- [Exercise description]: With the pictures removed, reproduce exactly the lines from the one that contains "Screen dimensions: 728x565" through the last line of the entries below.

Stored records:
------------------------------

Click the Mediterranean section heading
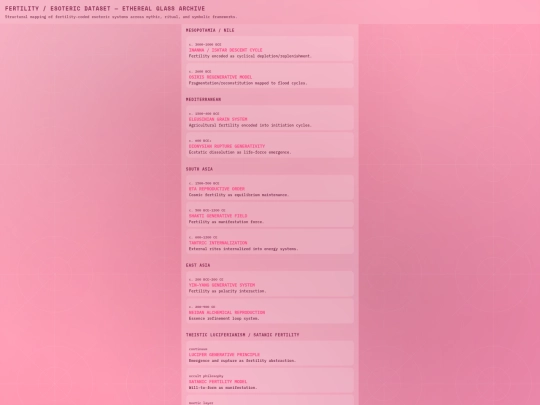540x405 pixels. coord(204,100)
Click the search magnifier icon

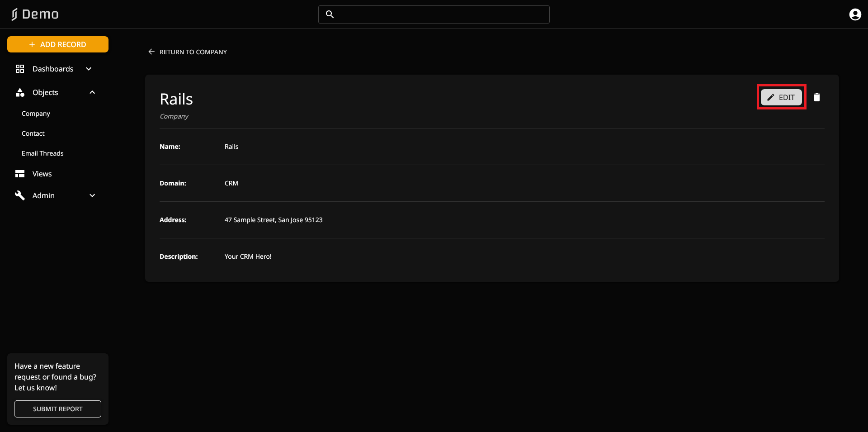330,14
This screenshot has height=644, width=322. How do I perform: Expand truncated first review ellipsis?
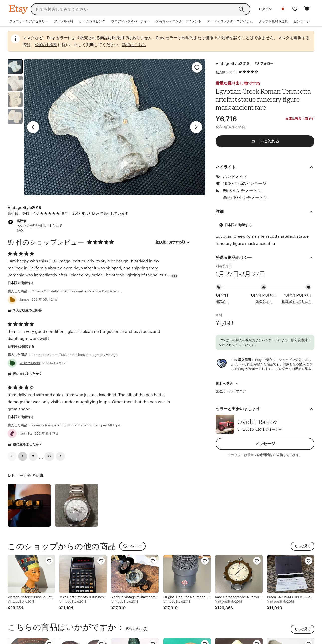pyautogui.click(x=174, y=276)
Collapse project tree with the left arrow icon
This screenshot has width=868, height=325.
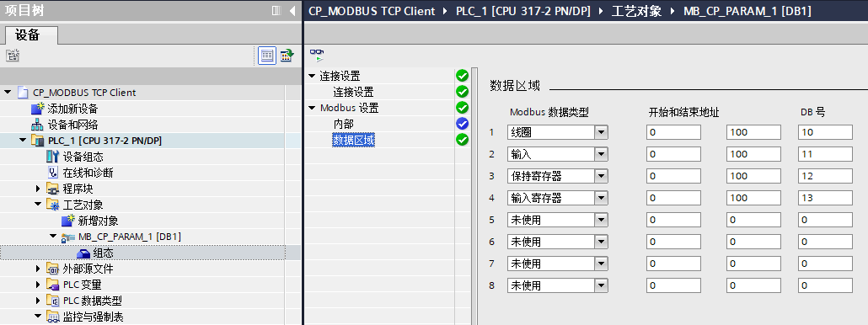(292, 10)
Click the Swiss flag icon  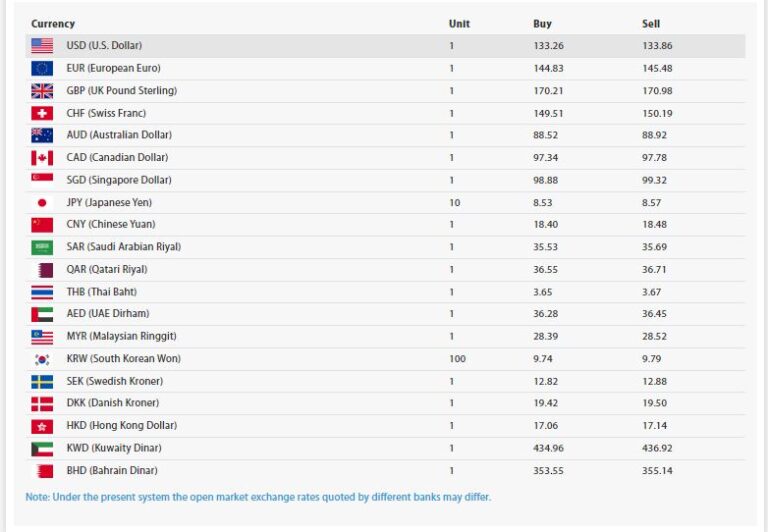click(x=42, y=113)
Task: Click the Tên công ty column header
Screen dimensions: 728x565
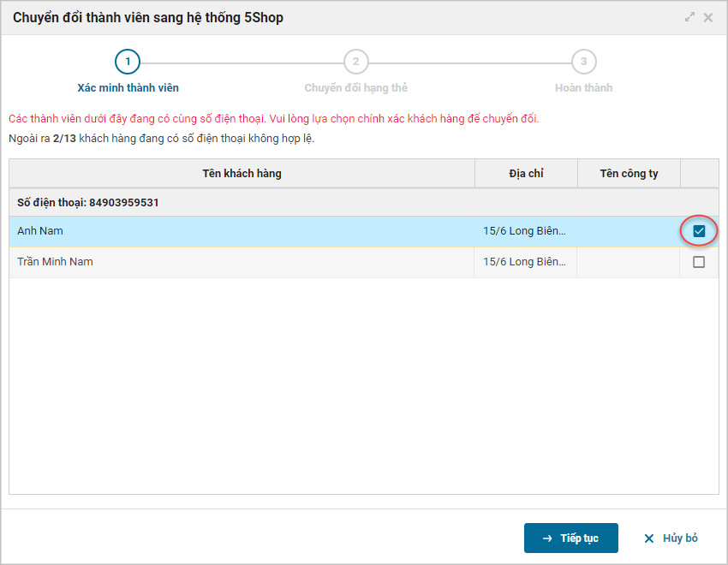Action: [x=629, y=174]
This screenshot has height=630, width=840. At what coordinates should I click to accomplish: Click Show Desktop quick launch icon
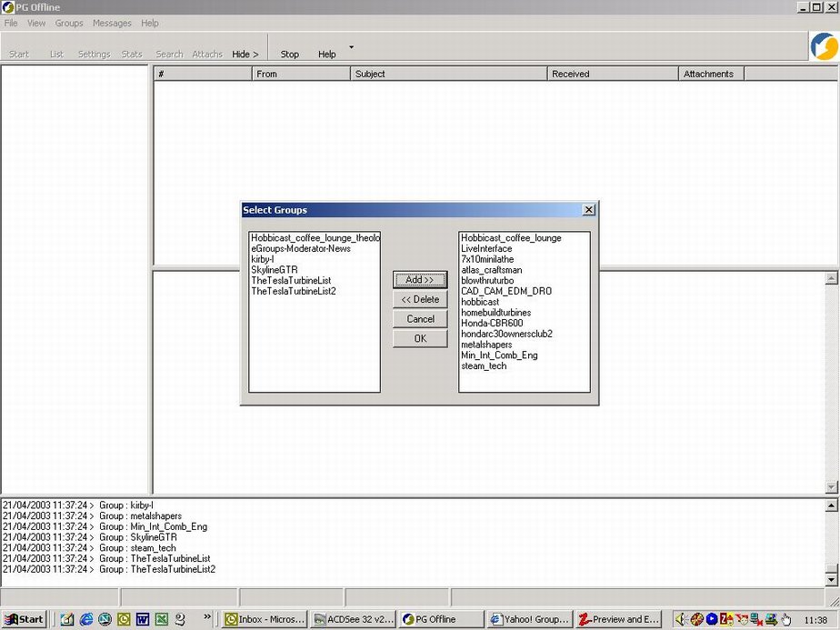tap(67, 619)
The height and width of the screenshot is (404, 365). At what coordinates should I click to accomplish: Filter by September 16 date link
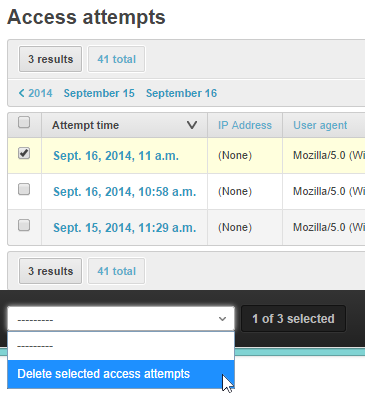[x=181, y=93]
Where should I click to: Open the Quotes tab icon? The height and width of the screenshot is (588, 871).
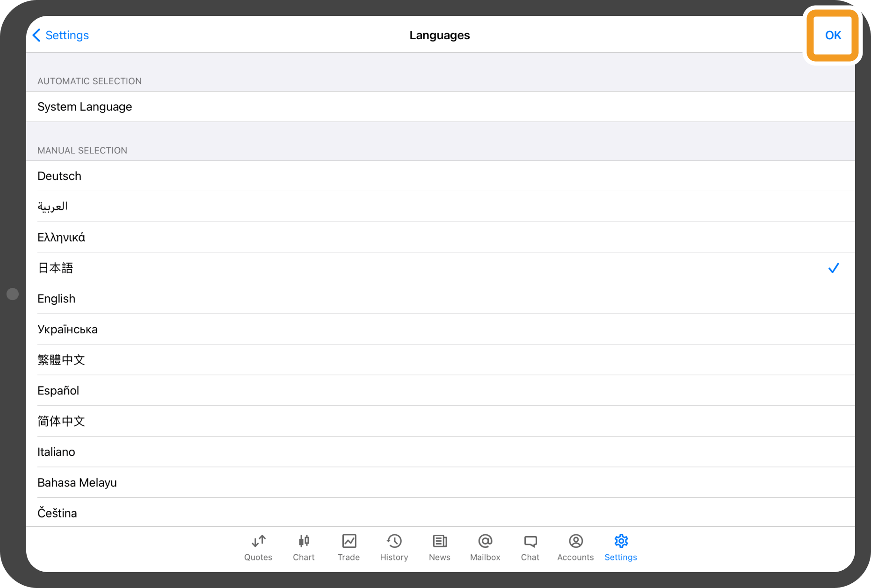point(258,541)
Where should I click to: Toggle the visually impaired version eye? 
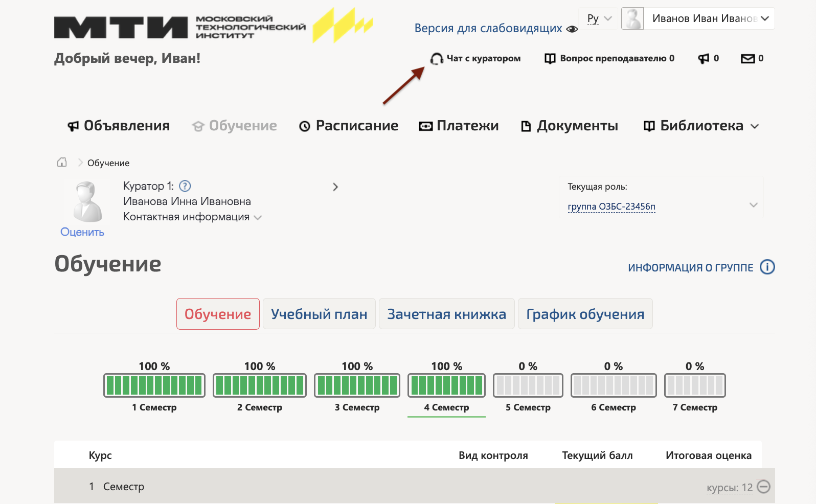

------------------------------

- [Completed task]:
Screen dimensions: 728x565
Action: [x=629, y=174]
This screenshot has height=630, width=840. At what coordinates should I click to accomplish: Click Show Desktop quick launch icon
tap(67, 619)
The height and width of the screenshot is (404, 365). At what coordinates should I click to accomplish: Filter by September 16 date link
[x=181, y=93]
Where should I click to: Open the Quotes tab icon? The height and width of the screenshot is (588, 871).
point(258,541)
Where should I click to: Toggle the visually impaired version eye? 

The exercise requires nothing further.